[Data records start]
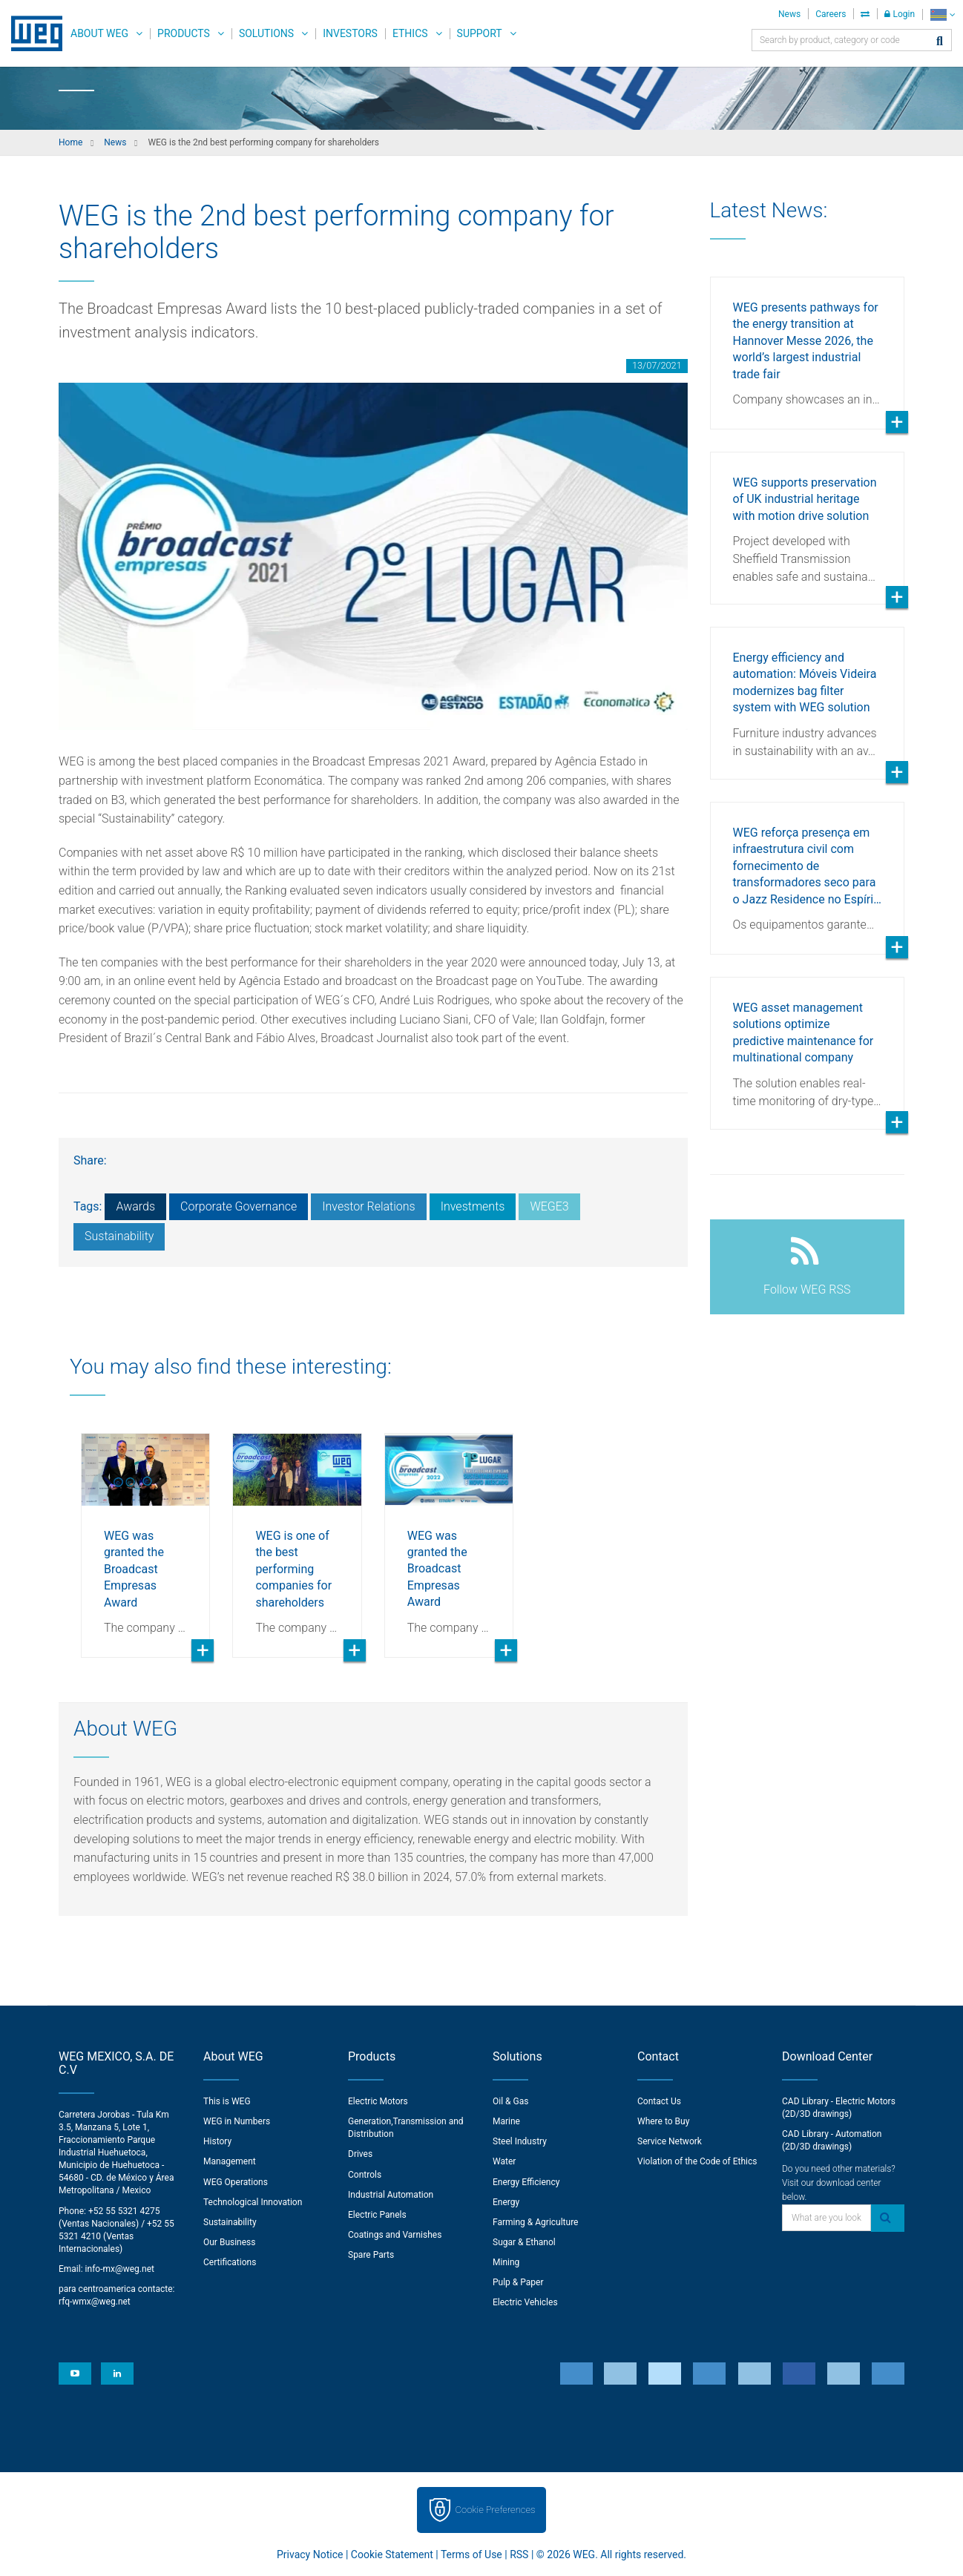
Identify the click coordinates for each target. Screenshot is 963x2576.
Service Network (669, 2141)
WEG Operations (235, 2182)
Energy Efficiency (526, 2182)
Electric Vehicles (525, 2302)
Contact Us (659, 2101)
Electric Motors (378, 2101)
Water (504, 2161)
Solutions (266, 33)
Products (183, 33)
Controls (364, 2175)
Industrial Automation (390, 2195)
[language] (942, 14)
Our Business (229, 2242)
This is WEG (227, 2101)
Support (479, 33)
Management (229, 2161)
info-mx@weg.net (119, 2269)
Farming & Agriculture (535, 2222)
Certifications (229, 2262)
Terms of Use (471, 2554)
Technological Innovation (252, 2202)
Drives (360, 2154)
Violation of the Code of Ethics (697, 2161)
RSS (519, 2554)
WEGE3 (549, 1206)
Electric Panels (377, 2215)
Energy (506, 2202)
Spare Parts (371, 2255)
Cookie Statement (392, 2554)
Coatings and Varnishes (394, 2235)
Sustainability (119, 1236)
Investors (350, 33)
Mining (506, 2262)
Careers (830, 14)
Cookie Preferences (496, 2509)
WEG (31, 33)
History (217, 2141)
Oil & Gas (510, 2101)
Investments (473, 1206)
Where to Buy (663, 2121)
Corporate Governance (238, 1206)
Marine (506, 2121)
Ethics (410, 33)
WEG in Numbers (236, 2121)
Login (899, 14)
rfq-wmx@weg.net (95, 2301)
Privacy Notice (310, 2554)
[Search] (939, 42)
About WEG (99, 33)
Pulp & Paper (518, 2282)
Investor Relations (368, 1206)
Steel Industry (520, 2141)
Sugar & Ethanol (524, 2242)
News (789, 14)
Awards (135, 1206)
[Data records end]
# Work instructions:
Put every line of the entries above into a Markdown table with the columns Row and Entry line, numbering the rows and skipping blank lines. Leave the pictures out.

# Answer for the task:
| Row | Entry line |
|---|---|
| 1 | Identify the click coordinates for each target. Screenshot is 963x2576. |
| 2 | Service Network (669, 2141) |
| 3 | WEG Operations (235, 2182) |
| 4 | Energy Efficiency (526, 2182) |
| 5 | Electric Vehicles (525, 2302) |
| 6 | Contact Us (659, 2101) |
| 7 | Electric Motors (378, 2101) |
| 8 | Water (504, 2161) |
| 9 | Solutions (266, 33) |
| 10 | Products (183, 33) |
| 11 | Controls (364, 2175) |
| 12 | Industrial Automation (390, 2195) |
| 13 | [language] (942, 14) |
| 14 | Our Business (229, 2242) |
| 15 | This is WEG (227, 2101) |
| 16 | Support (479, 33) |
| 17 | Management (229, 2161) |
| 18 | info-mx@weg.net (119, 2269) |
| 19 | Farming & Agriculture (535, 2222) |
| 20 | Certifications (229, 2262) |
| 21 | Terms of Use (471, 2554) |
| 22 | Technological Innovation (252, 2202) |
| 23 | Drives (360, 2154) |
| 24 | Violation of the Code of Ethics (697, 2161) |
| 25 | RSS (519, 2554) |
| 26 | WEGE3 (549, 1206) |
| 27 | Electric Panels (377, 2215) |
| 28 | Energy (506, 2202) |
| 29 | Spare Parts (371, 2255) |
| 30 | Cookie Statement (392, 2554) |
| 31 | Coatings and Varnishes (394, 2235) |
| 32 | Sustainability (119, 1236) |
| 33 | Investors (350, 33) |
| 34 | Mining (506, 2262) |
| 35 | Careers (830, 14) |
| 36 | Cookie Preferences (496, 2509) |
| 37 | WEG (31, 33) |
| 38 | History (217, 2141) |
| 39 | Oil & Gas (510, 2101) |
| 40 | Investments (473, 1206) |
| 41 | Where to Buy (663, 2121) |
| 42 | Corporate Governance (238, 1206) |
| 43 | Marine (506, 2121) |
| 44 | Ethics (410, 33) |
| 45 | WEG in Numbers (236, 2121) |
| 46 | Login (899, 14) |
| 47 | rfq-wmx@weg.net (95, 2301) |
| 48 | Privacy Notice (310, 2554) |
| 49 | [Search] (939, 42) |
| 50 | About WEG (99, 33) |
| 51 | Pulp & Paper (518, 2282) |
| 52 | Investor Relations (368, 1206) |
| 53 | Steel Industry (520, 2141) |
| 54 | Sugar & Ethanol (524, 2242) |
| 55 | News (789, 14) |
| 56 | Awards (135, 1206) |